[Start of Attachment]

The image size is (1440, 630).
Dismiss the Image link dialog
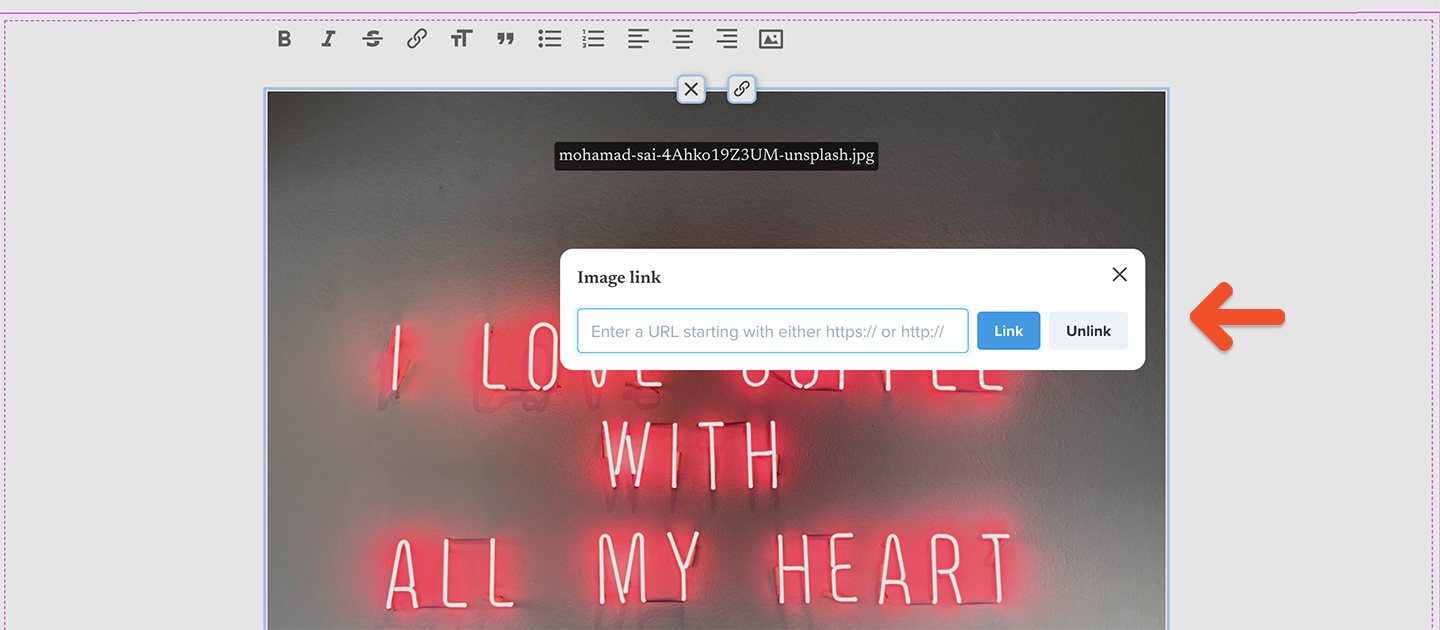coord(1119,274)
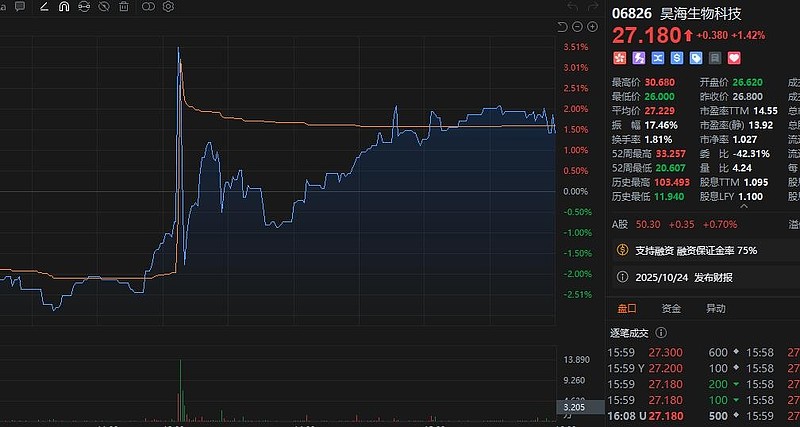The height and width of the screenshot is (427, 800).
Task: Show info for 逐笔成交 section
Action: pos(662,332)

[End of Attachment]

● **Exercise aim**:
Copy the material above word for word, images excluded.

● **Task solution**:
The image size is (1440, 630).
Dismiss the Image link dialog
coord(1119,274)
The height and width of the screenshot is (427, 800).
Task: Show info for 逐笔成交 section
Action: pos(662,332)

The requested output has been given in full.